Markéta Luskačová at Stills

ByRachel Hartley

Sep 28, 2023
An image of an art gallery, on the centre of each wall is a selection of small black and white photographs in a row.

Markéta Luskačová is a Czech social photographer, born in 1944, who has worked in the industry since 1968. She has worked in the Czech Republic, Slovakia, Poland, Ireland, and Great Britain. The current display of her black and white film at Stills is the first exhibition of her work in Scotland. In 52 images, there are ten series of photographs in the collection from the 1960s to 2008. Aided by three poems Luskačová selected, the exhibition captures the essence of childhood in communities on the verge of disappearing in a time of technological and environmental change—the unseen threat of disinterested progress.

Across one floor, you can see the temporal and geographical shifts in Luskačová’s nearly six-decade-long career. The gallery’s first section displays some of her earliest photographs, taken in black and white film due to economic necessity and occasionally grainy because Luskačová used the wrong film for the camera. The early series pinpoints when she was a resident photographer at an arts theatre. Whether on a stage or not, the exhibition conveys Luskačová’s interest in capturing moments of movement and stillness. The gallery director, Ben Harman, described her work as portraying humans as ‘actors in a crazy play.’ The space people occupy in Luskačová work goes from art theatres to interior and rural environments in Ireland, where she frugally lived in the 1970s.

The snapshots of London deployed showcased Brick Lane, as we don’t remember, before the gentrification. In a surreal image, Luskačová, having followed the unsuccessful progress of a man trying to sell a lion cub, photographed the moment a dog and the cub met face to face. A commission from Magnum Photographic Agency sent her to Chiswick Women’s Aid, at the time, the only shelter for victims of domestic violence in London.

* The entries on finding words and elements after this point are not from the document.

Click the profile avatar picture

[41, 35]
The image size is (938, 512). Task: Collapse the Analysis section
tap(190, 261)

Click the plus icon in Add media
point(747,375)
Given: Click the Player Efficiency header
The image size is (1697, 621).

In the exhibition, a photograph of women and children piled into sleeping quarters is juxtaposed by a later image of nap time at an all-girls school. In a curator’s tour, Harman talked about how Luskačová sent the photographs with an idea of how to display them and what pairings she thought would best enhance the work.

Images taken from a Channel 4 Commission, Project 2000 and areas in the northeast of England are in the second half of the room. Luskačová candidly photographed children playing freely with one another. There are scenes of boys in a playground, one threatening his small fist at another. Luskačová pauses movement in an image of a girls’ school; her camera focuses on a lone girl disconnected from the careless play of her peers. According to Harman, Luskačová’s photographic practice was not voyeuristic; children and adults were asked for consent and relationships relying on trust were built.   

This exhibition shines a light on a photographer that we all should know. Luskačová has worked in a male-dominated medium for decades, taking images of childhood innocence, unaware of the societal shifts coming their way. A viewer could find many ways to relate to these snapshots of childhood and community, made timeless by their consistent use of black-and-white film. 

Markéta Luskačová at Stills runs from 12 August – 7 October 2023.

Image of Markéta Luskačová’s exhibition installation at Stills Edinburgh taken by Rachel Hartley on 21 September 2023.